Alerus Center welcomes UAS professionals for 16th annual summit
Speakers stress UAS’ relevance to national security, need for continuing education
GRAND FORKS – Academics, politicians, defense contractors and business leaders descended on the Alerus Center on Wednesday to apprise themselves of developments in the field of unmanned aircraft systems.
“This is such an important conference to exchange ideas, and to really hear the national direction of UAS,” said UND President Andrew Armacost, while addressing attendees. “We believe in world-class research on UAS.”
Armacost outlined the myriad of functions served by UND’s drones. Among them are energy audits of campus buildings and thermal imaging of pipes, monitoring of oil and natural gas pipelines and expedited delivery of medical supplies to remote communities.
Armacost said events such as this are a testament to the interconnectedness of UND’s science departments and the defense community, including a recently announced educational partnership with Grand Forks Air Force Base. The North Spark defense research lab will promote innovation and research and development in the field of UAS.
“As I look at many campuses, I see stovepipes of academic talent where they never speak with one another, and nothing could be further from the truth here,” said Armacost. “Whether it’s our School of Aerospace Sciences, our College of Arts and Sciences or our College of Engineering and mines, those deans and their faculty have formed an incredible connection to leverage each other’s talent to do great things in fields like UAS.”
U.S. Sen. Kevin Cramer, R-N.D., who serves on the Senate Armed Services Committee, spoke of a rapidly changing security environment, of which the U.S. must keep up with. He praised the innovative work UND is undertaking on this front.
“North Dakota’s UAS ecosystem is crucial to keeping up with our adversaries,” Cramer said. “Just in the last few years since I was here, that speed has accelerated. When I say that speed, I mean our adversaries’ speed as well as ours.”
Cramer was joined by Tim Hughes, senior vice president and general counsel at SpaceX. The two discussed SpaceX’s efforts as a contractor with the U.S. Space Force, as well as to increase global security.
One such SpaceX application is the Starlink, a satellite which provides remote internet service via space. Starlink has been used to restore internet service in Ukraine, in areas affected by Russia’s invasion. Hughes sees a future for Starlink in other parts of the world, as a bolster for cybersecurity.
Speaking on Tuesday, the first day of the summit, Sen. John Hoeven advocated for UND to partner with the National Reconnaisance Office. This partnership would entail internship opportunities at the NRO for UND space studies students, as well as research and development partnerships.

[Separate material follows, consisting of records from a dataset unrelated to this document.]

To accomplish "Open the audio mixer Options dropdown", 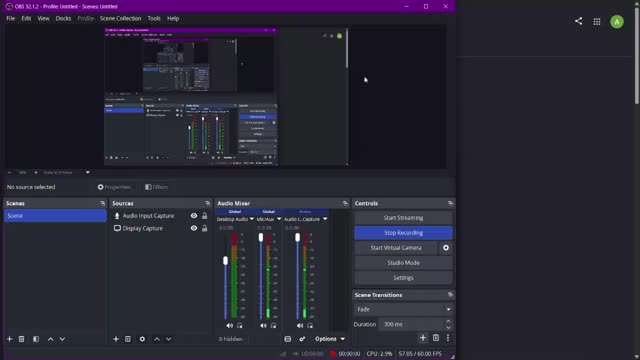I will 330,339.
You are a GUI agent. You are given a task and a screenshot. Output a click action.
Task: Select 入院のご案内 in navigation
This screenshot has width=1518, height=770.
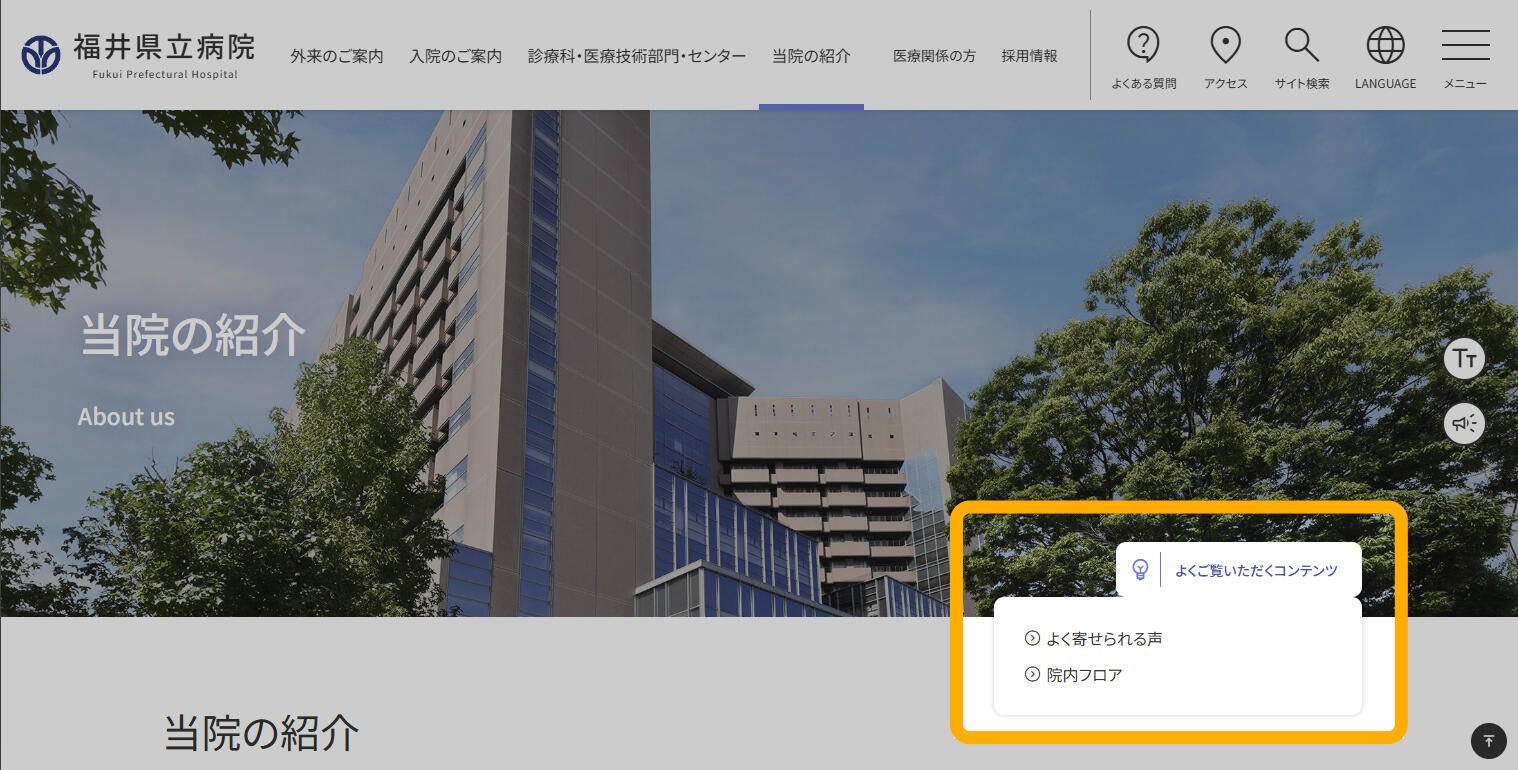pyautogui.click(x=455, y=56)
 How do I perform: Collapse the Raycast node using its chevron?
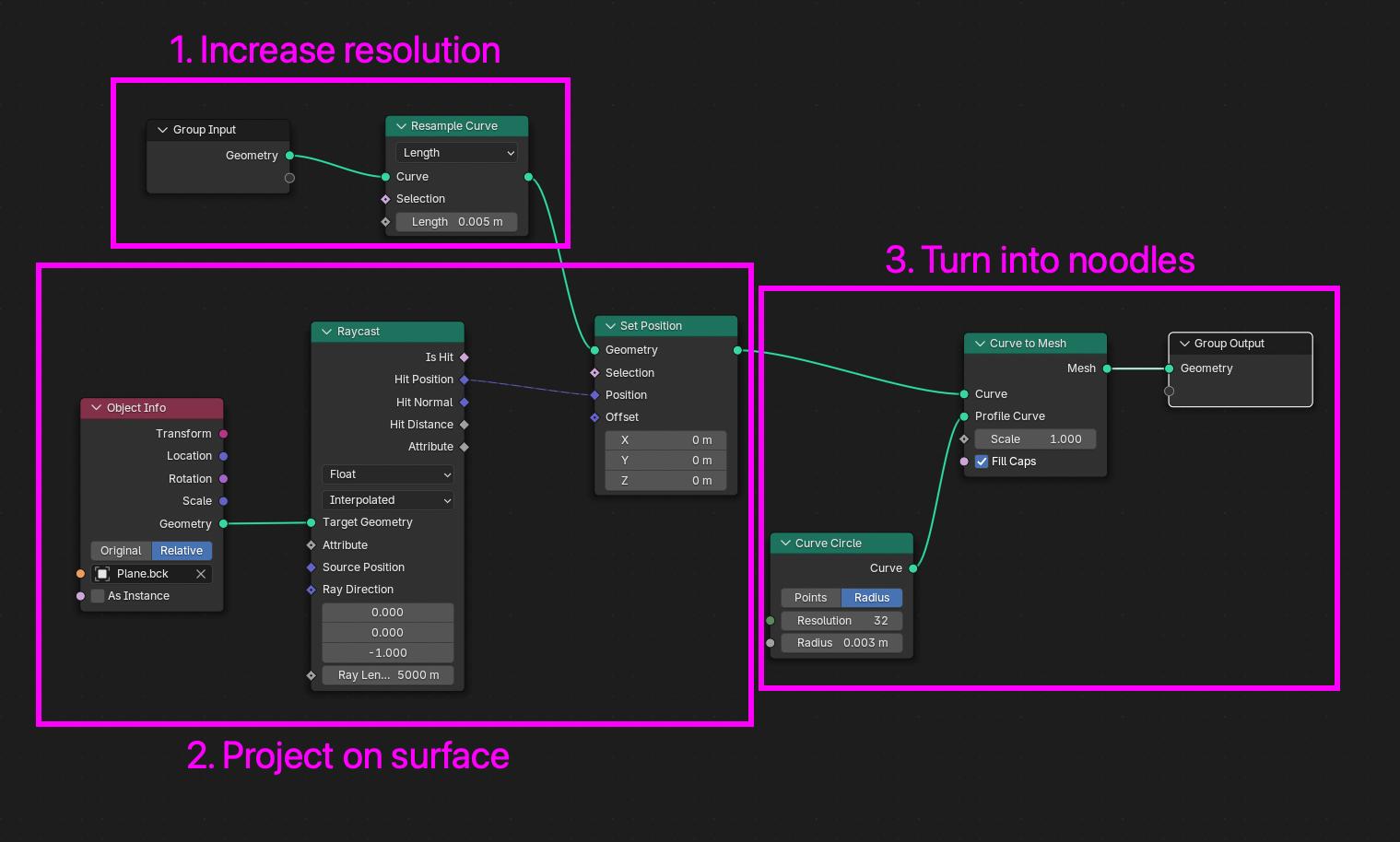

Hoeven praised the summit's growth and vision.
“When we started the UAS Summit sixteen years ago, innovation meant getting unmanned aircraft into our domestic airspace. Now, we have built partnerships that go well beyond our original vision, reaching all the way to space,” said Hoeven.
The summit hosted a leadership panel on UAS research and education, moderated by Mark Askelson, executive director of UND’s research institute for autonomous systems. The panelists discussed issues related to recruitment of younger UAS professionals, and the need for a workforce skilled in both hard science and communication skills.
“We need the engineers, we need the coders and the people who can do sensor development, but we also need to balance these skills with a shift to the humanities,” said Robert Kraus, dean of UND’s John D. Odegard School of Aerospace Sciences. “As we talk about sociology, artificial intelligence, trust in autonomous systems, the legality of operating unmanned systems in the national airspace, look where we are today. We have to include the cultural and sociological thinkers that help us integrate these challenges in.”
Matt MacVicar, manager of government relations for Rolls-Royce North America, concurred with Kraus. He asserted a need for the industry to craft a more compelling narrative pertaining to UAS’ relevance.
“The thing that we are seeking is out of the box graduates who are prepared to enter the workforce in all mediums,” said MacVicar. “Precision doesn’t always matter when you’re telling a story.”
The summit also featured several other professionals in the fields such as agriculture, delivery logistics and civil engineering, explaining UAS’ applications in their industries.